2.4 Pengukuran Biaya
Pengukuran biaya memainkan peranan
penting dalam penyusunan laporan keuangan. Kecermatan mengukur besarnya biaya
mempengaruhi keakuratan informasi keuangan yang dihasilkan. Oleh karena itu,
pemahaman secara konseptual tentang pengukuran biaya tidak dapat diabaikan.
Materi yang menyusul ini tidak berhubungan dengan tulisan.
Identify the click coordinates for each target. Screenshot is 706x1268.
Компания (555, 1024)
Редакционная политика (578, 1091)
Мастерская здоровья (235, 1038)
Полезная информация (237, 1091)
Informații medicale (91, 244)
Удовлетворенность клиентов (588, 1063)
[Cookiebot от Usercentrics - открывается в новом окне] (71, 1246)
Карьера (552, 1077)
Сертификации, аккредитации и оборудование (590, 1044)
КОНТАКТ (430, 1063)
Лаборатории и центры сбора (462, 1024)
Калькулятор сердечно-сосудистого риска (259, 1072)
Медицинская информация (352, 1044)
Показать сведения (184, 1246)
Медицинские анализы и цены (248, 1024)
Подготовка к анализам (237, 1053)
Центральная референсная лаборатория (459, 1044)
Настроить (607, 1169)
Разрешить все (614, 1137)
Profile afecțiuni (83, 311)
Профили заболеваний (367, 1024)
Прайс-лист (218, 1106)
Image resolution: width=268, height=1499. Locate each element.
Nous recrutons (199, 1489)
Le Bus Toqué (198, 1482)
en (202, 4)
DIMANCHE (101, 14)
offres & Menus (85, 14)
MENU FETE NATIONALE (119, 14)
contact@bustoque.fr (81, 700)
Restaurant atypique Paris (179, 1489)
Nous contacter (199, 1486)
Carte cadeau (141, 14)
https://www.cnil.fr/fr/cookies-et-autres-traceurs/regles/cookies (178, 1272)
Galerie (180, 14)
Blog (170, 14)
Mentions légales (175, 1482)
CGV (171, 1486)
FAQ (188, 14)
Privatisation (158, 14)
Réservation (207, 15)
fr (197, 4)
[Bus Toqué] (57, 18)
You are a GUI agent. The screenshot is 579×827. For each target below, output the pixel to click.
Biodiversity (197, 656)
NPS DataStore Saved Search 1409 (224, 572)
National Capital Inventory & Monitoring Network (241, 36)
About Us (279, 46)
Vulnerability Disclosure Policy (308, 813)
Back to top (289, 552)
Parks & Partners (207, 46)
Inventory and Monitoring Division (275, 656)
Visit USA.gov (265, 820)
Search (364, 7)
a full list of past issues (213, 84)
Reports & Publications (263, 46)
Sejalan dengan penilaian aktiva, biaya
dapat diukur atas dasar jumlah rupiah yang digunakan untuk penilaian aktiva dan
hutang. Oleh karena itu, pengukuran biaya dapat didasarkan pada:
1. Cost
historis
Cost
historis merupakan jumlah rupiah kas atau setaranya yang dikorbankan untuk
memperoleh aktiva. Pengukuran biaya atas dasar cost historis, dapat digunakan untuk jenis aktiva seperti gedung,
peralatan dan sebagainya.
2. Cost
Pengganti/Cost Masukan Terkini (Replacement Cost/Curent Input Cost)
Cost
masukan terkini menunjukkan jumlah rupiah harga pertukaran yang harus
dikorbankan sekarang oleh suatu entitas untuk memperoleh aktiva yang sejenis
dalam kondisi yang sama. Contohnya, pernilaian untuk persediaan.
3. Setara
Kas (Cash Equivalent)
Setara kas adalah jumlah rupiah kas yang
dapat direalisir dengan cara menjual setiap jenis aktiva di pasar bebas dalam
kondisi perusahaan normal. Nilai ini biasanya didasarkan pada catatan harga
pasar barang bebas yang sejenis dalam kondisi yang sama. Pos aktiva berwujud
biasanya menggunakan dasar penilaian ini.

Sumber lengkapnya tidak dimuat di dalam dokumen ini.